Désireuse d’encadrer l’exploitation commerciale de l’image de mineurs de 16 ans sur les plateformes en ligne, cette loi aspire à protéger explicitement les « enfants influenceurs ». Pour ce faire, elle :

  • S’intéresse, d’une part, à l’applicabilité de la qualification de travail à l’activité de l’enfant,
  • D’autre part, elle responsabilise les parties destinées à tirer profit des mineurs que sont leurs parents et les plateformes.
  • En outre, elle place dans les mains expertes du Conseil supérieur de l’audiovisuel (CSA), le contrôle du respect de l’esprit du texte. Pour ce faire, il est habilité à saisir le juge des référés.
  • Enfin, l’exercice direct par les mineurs du droit à l’oubli est facilité.
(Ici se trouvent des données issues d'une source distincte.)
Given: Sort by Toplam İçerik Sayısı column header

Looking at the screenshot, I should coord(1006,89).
L’incidence de la qualification de travail sur l’encadrement de l’activité de l’enfant

Le mineur exerce une activité telle qu’elle s’assimile à un travail

Dans ce cas, il a paru opportun au Législateur d’établir une filiation avec le régime applicable aux enfants mannequins, du spectacle et de la publicité.

En amont de toute préparation de contenu vidéo, les parents ou titulaires de l’autorité parentale devront solliciter une autorisation individuelle ou un agrément auprès de l’administration. Un rappel de leurs obligations financières (consignation d’une partie des revenus de l’enfant et du pécule à la Caisse des dépôts jusqu’à la majorité ou l’émancipation) et des conséquences de la surexposition d’un enfant sur internet.
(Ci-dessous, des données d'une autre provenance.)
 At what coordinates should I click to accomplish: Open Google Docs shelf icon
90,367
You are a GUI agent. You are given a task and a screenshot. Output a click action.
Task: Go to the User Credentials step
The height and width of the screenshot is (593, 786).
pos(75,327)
Le mineur exerce une activité ne pouvant parfaitement s’assimiler à un travail

Il incombe aux parents d’effectuer une déclaration, au-delà de certains seuils de durée ou de nombre de vidéos ou de revenus tirés de leur diffusion, amenés à être précisés par décret. Là aussi les obligations financières s’appliquent.

Le défaut d’autorisation, d’agrément ou de déclarations des parents ouvrira à l’administration le droit de saisir le juge des référés.

Les articles L. 7124-1, L. 7124-4, en plus de l’insertion d’un article L. 7124-4-1, art. L. 7124-5, art. L. 7124-9 du Code Travail sont modifiés.

La responsabilisation des plateformes de partage de vidéos

Ce sont les grands acteurs du numérique plébiscités par les mineurs de 16 ans (Snapchat, YouTube et autres TikTok…) qui sont placés dans le viseur du CSA. On rappellera à cette occasion que l’usage des réseaux sociaux est interdit aux mineurs de 13 ans.

Les articles 2 et 4 incitent les plateformes à adopter des chartes afin de favoriser l’information et la sensibilisation des mineurs sur les conséquences de la diffusion de leur image, de leur vie privée ainsi que des conséquences juridiques et psychologiques afférentes à leurs activités. Le censeur du milieu audiovisuel devant notamment « promouvoir » la signature de ces chartes (article 5)

L’exercice facilité du droit à l’oubli par les mineurs

« Le consentement des titulaires de l’autorité parentale n’est pas requis pour la mise en œuvre, par une personne mineure ». Le texte n’aurait pu être plus clair. Il souhaite permettre l’exercice par les mineurs de leur droit à l’oubli, tel que consacré par la loi du 6 janvier 1978 et le RGPD, sans qu’aucune entrave, même parentale, ne puisse s’opposer à leur désir de suppression des contenus mis en ligne.

La loi fait l’objet d’une entrée en vigueur différée et prévue au mois avril 2021.